We installed the EVGA Precision X 4.0.0 software utility to overclock both the EVGA GeForce GTX 650 Ti Boost Superclocked video card. We didn’t overclock the NVIDIA GeForce GTX 650 Ti Boost since we had the retail version by EVGA available for testing.

EVGA PrecisionX Overclocking Utility

EVGA Precision X v4.0.0 does not let you adjust the temp target, but you can adjust the power target, GPU Clock Offset and the Memory clock offset within a certain range.

overclock-precisionx

After spending an afternoon overclocking the EVGA GeForce GTX 650 Ti Boost SC we were able to adjust the GPU clock offset by 92MHz and the memory clock offset by 200MHz. We also bumped up the power target to 110% and left the fan on auto.

EVGA GeForce GTX 650 Ti Boost Overclock

evga-gpuz-oc

With the GPU offset increased by +92 MHz we found the card often boosting up to 1306.5MHz on the core, which is impressive for a sub $170 mainstream gaming desktop graphics card. The 2GB of GDDR5 memory was running at 1603.1MHz (6412.4 MHz Effective).

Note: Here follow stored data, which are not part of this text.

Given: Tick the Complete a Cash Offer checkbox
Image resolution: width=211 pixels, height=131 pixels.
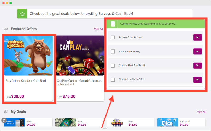Looking at the screenshot, I should click(x=113, y=80).
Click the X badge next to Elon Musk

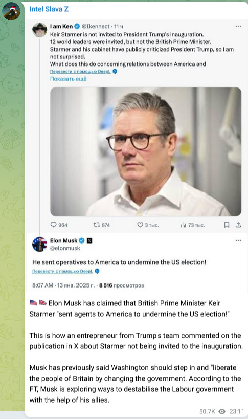89,240
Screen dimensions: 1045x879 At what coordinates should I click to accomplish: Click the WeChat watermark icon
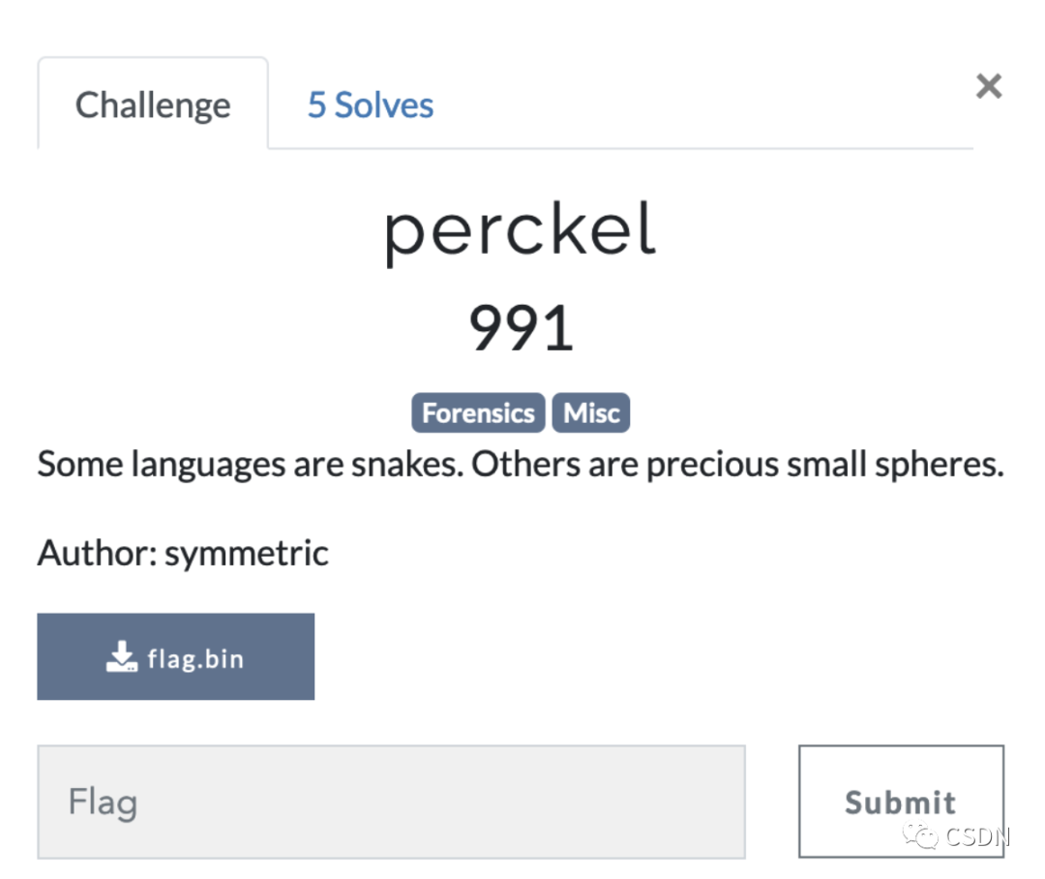click(920, 835)
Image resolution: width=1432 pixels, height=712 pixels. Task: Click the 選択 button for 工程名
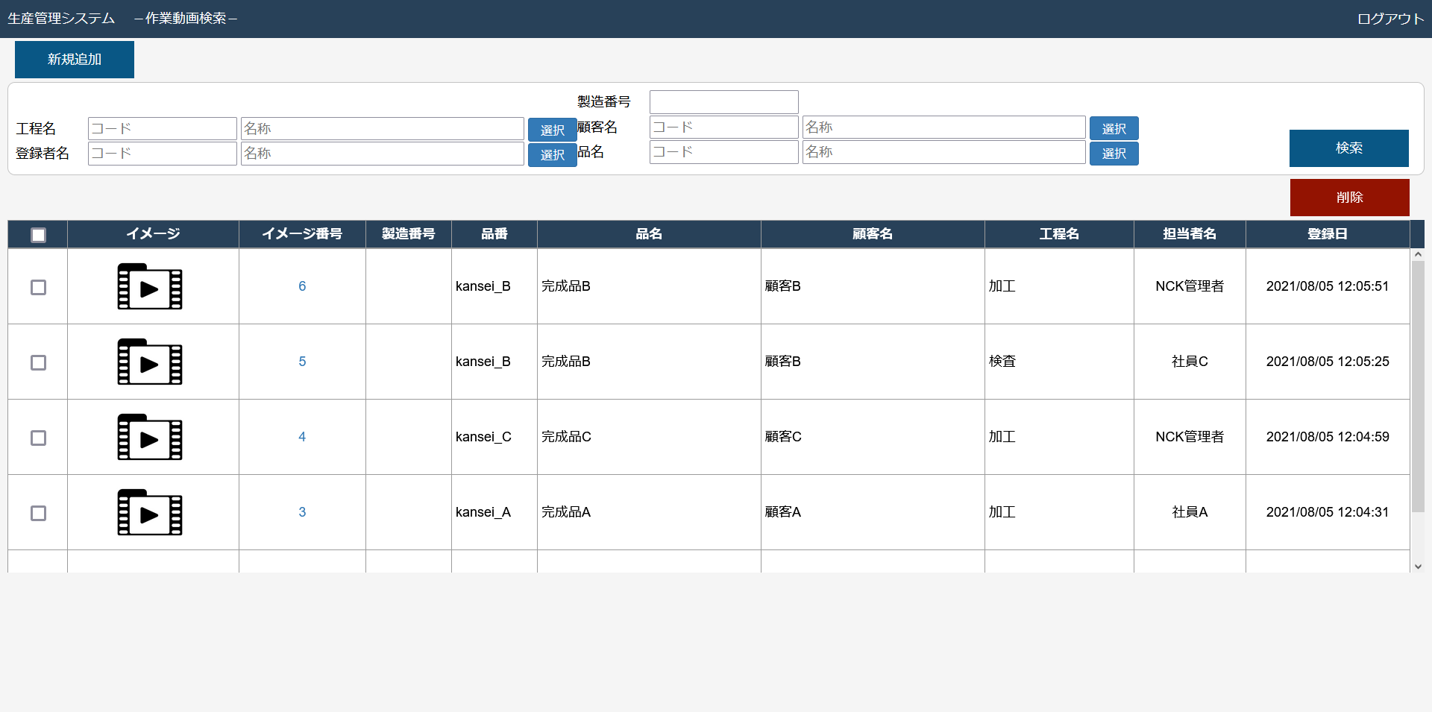point(552,130)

EVGA GeForce GTX 650 Ti Boost Superclocked w/ 1072MHz Core & 1502MHz Memory:

EVGA GeForce GTX 650 Ti Boost Overclock

EVGA GeForce GTX 650 Ti Boost Superclocked w/ 1164MHz Core & 1602MHz Memory:

evga-gtx650boost-oc

With this overclock we were able to hit ~P6631 on 3DMark 11 with the performance preset, which is a nice increase from ~P6275! This is a around a 356 point increase in our score, which is a 5.7% improvement in performance over the cards already overclocked speeds!

The NVIDIA GeForce GTX 650 Ti Boost video card uses the GK106 ‘Kepler’ GPU and it looks like it has some overclocking headroom and it was very easy to tap into the overhead thanks to EVGA Precision X!